## INSTRUCTIONS TO FOLLOW
Please print the part of the entries that opens with the line containing "The width and" and runs through the last entry, word for word. Leave the pictures out of your reply.

(Word and item position data)

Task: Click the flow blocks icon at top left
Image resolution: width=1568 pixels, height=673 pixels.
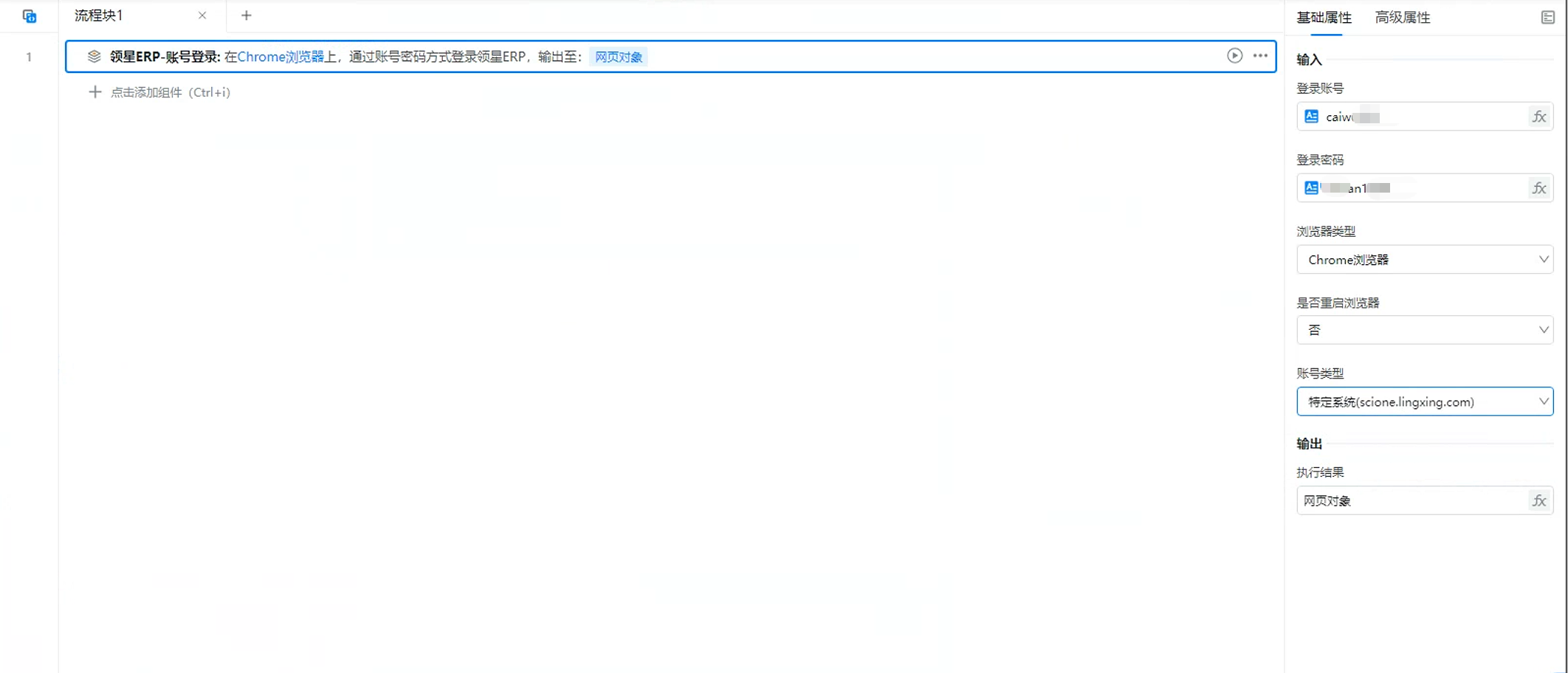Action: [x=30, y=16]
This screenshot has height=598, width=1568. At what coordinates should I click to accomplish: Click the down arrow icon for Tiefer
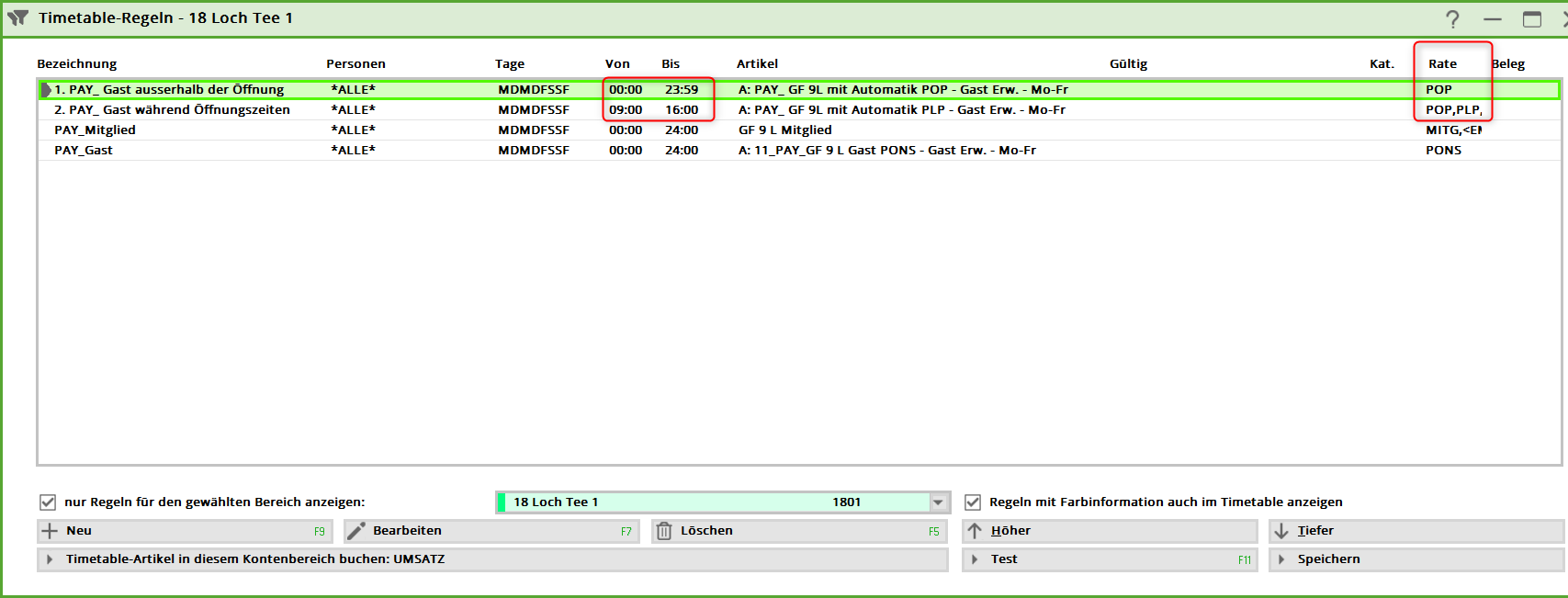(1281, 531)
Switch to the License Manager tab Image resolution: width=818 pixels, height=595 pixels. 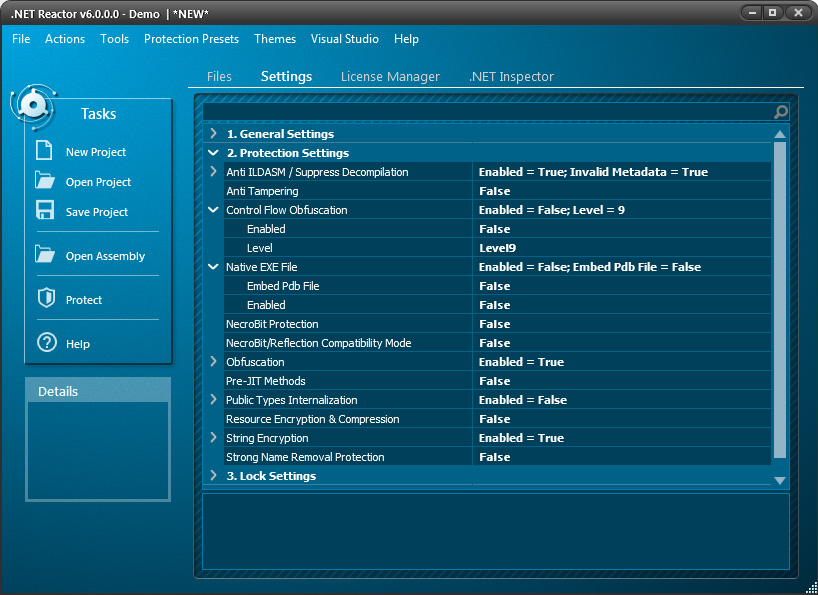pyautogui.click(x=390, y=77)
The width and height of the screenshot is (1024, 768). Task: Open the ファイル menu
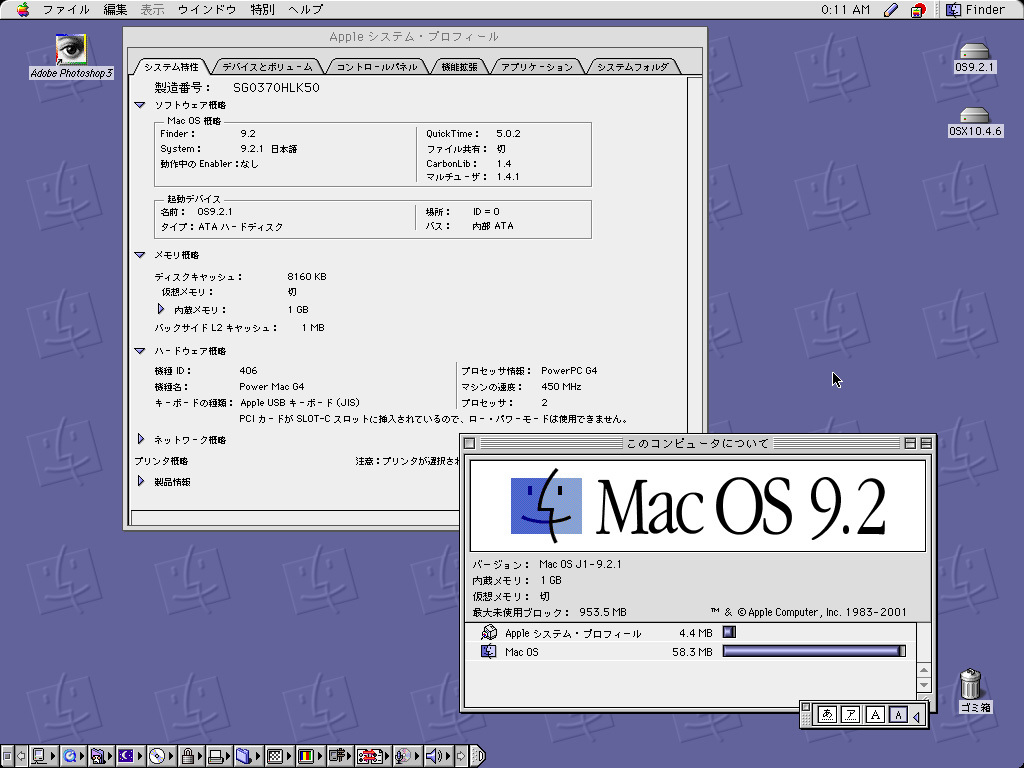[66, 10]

## FULL OUTPUT
The width and height of the screenshot is (1024, 768). Task: Open the ファイル menu
[66, 10]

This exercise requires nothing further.